Que deviennent les malades victimes d’un cancer deux ans après leur diagnostic ? C’est ce que viennent de tenter de préciser l'Institut national du cancer (INCa) et l'Inserm lors d’une grande enquête baptisée VICAN2. En effet, ces deux institutions ont interrogé en 2012 plus de 4300 malades sur leur vie quotidienne, professionnelle ou même intime pendant et surtout après la maladie. Résultat, si cette large étude met en évidence de façon criante le poids des inégalités dans toute la trajectoire des patients atteints du cancer, elle met également en avant l’impact très fort de cette pathologie sur le revenu du ménage. Ainsi, si au moment du diagnostic de cancer des personnes interrogées, c’est à dire en 2010, leur situation financière était similaire à celle de la population générale, il est clair que deux ans plus tard, la maladie a fait des dégâts. Alors qu’en 2010 par exemple, 20 % des individus avec un cancer étaient considérés comme pauvres, en 2012, soit deux années après leur diagnostic, leur proportion a augmenté, puisque 25,1% des personnes enquêtées se trouvaient en dessous du seuil de pauvreté.
24% des malades assuraient la totalité des revenus avant le cancer
Pour mesurer l’impact du cancer sur les revenus des patients et de leur ménage, les investigateurs de cette enquête se sont tout d’abord intéressés aux différentes sources de revenu des enquêtés. Sans surprise, il ressort que la source principale de revenu est la pension de retraite : 53,8 % en 2010 et 58,6 % en 2012. Un constat normal car le cancer est plus fréquent dans les tranches d’âge les plus âgées.
En revanche, la proportion de personnes dont la source principale de revenu est leur salaire ou leur revenu d’activité diminue entre le diagnostic et le moment de l’enquête, passant de 35,3 % à 28,1 % en deux années. C’est évidemment dans cette population que l’impact du cancer sur les ressources est potentiellement plus important. Mais pour avoir une idée plus précise de l’impact financier de la maladie, l’étude a analysé la part exacte des revenus des personnes malades dans le revenu du ménage. Résultat, 34% des actifs en emploi au moment du diagnostic contribuaient fortement aux revenus de leur ménage et 24% assuraient la totalité des revenus. Un dernier groupe de population très vulnérable financièrement face au cancer, composé essentiellement de personnes célibataires, divorcées, séparées ou veuves.

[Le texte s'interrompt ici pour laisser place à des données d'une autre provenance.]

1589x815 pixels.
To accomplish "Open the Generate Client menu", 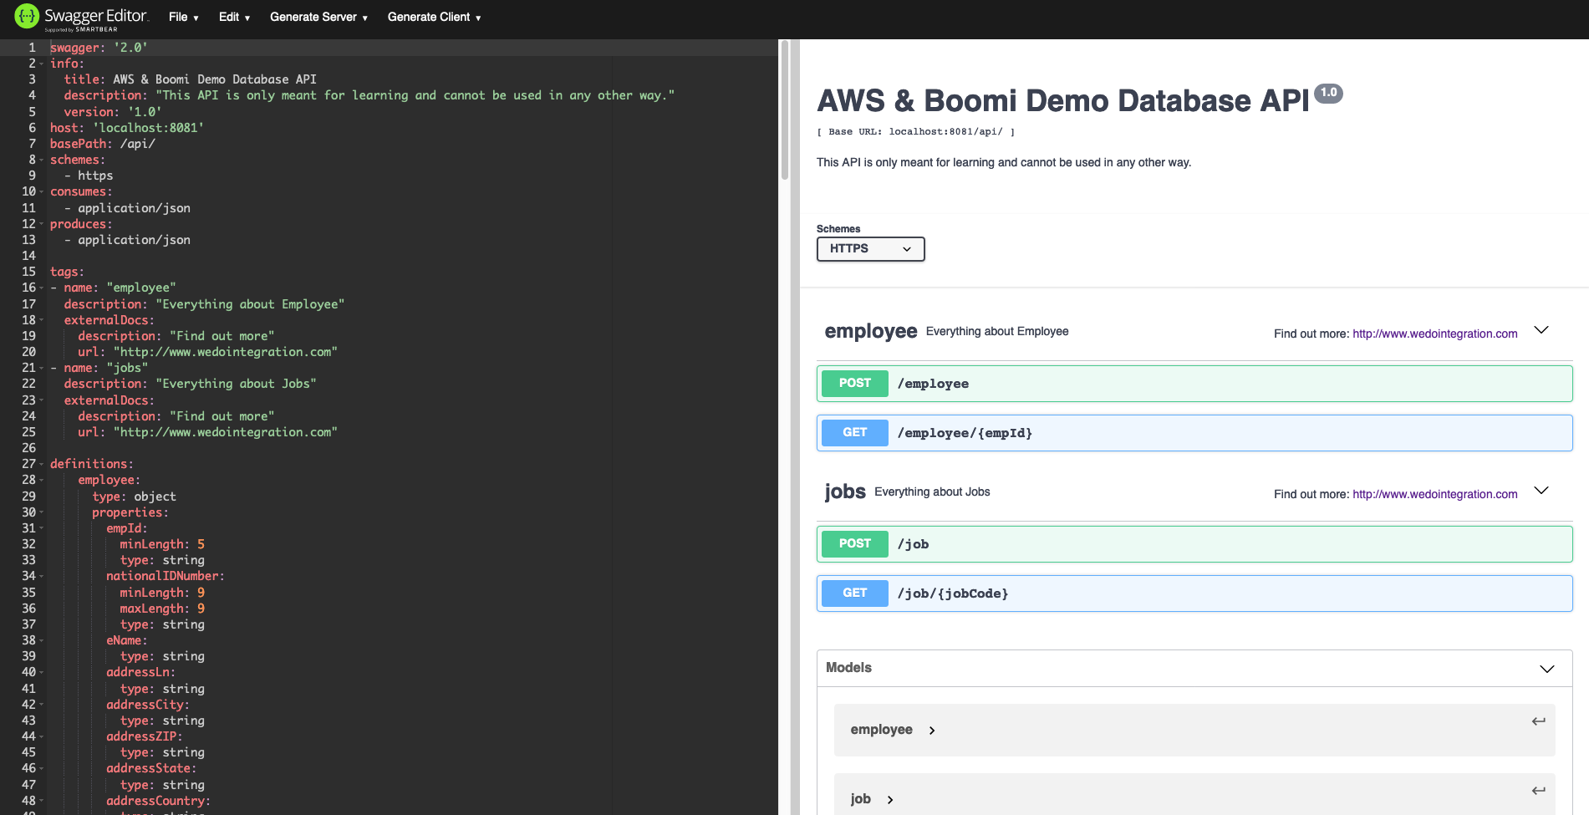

La perte d’emploi, pas le seul facteur de baisse des revenus
Mais l’impact de la survenue du cancer sur la situation financière des ménages peut prendre plusieurs formes et intensités selon la situation professionnelle de la personne diagnostiquée. Une interruption de long terme du travail n’a pas les mêmes effets qu’un emploi occupé en continu même avec des modifications du revenu dues par exemple à la modulation du temps de travail. De plus, des différences significatives sont observées dans l’enquête quant à l’impact du niveau d’études, la catégorie socioprofessionnelle, le type de contrat et la taille de l’entreprise.

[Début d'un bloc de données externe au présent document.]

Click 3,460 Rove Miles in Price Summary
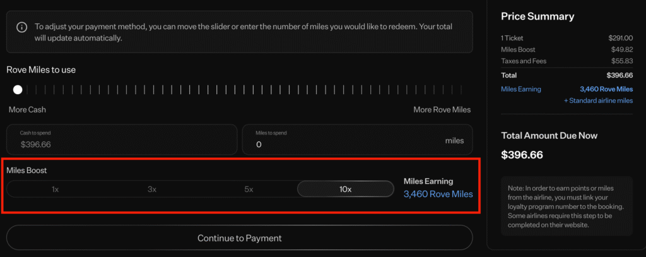The image size is (646, 257). point(606,89)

Ainsi dans le détail, les personnes qui risquent le plus une perte de revenu après le diagnostic de cancer ont un niveau d’études inférieur au bac (risque de 31 % plus important que celui des personnes plus diplômées), ont un métier d’exécution (+ 31 %), sont sous CDD (+ 43 % comparativement au CDI), travaillent dans une PME (risque 27 % plus important de perte de revenu que celui associé au travail dans les micro-entreprises ou de grandes entreprises). Enfin, moins le cancer est sévère, plus faible est le risque de perte de revenu. Au final, VICAN2 revèle donc que la moitié des ménages touchés par le cancer situe leur perte de ressources entre 250 euros et 1 000 euros par mois.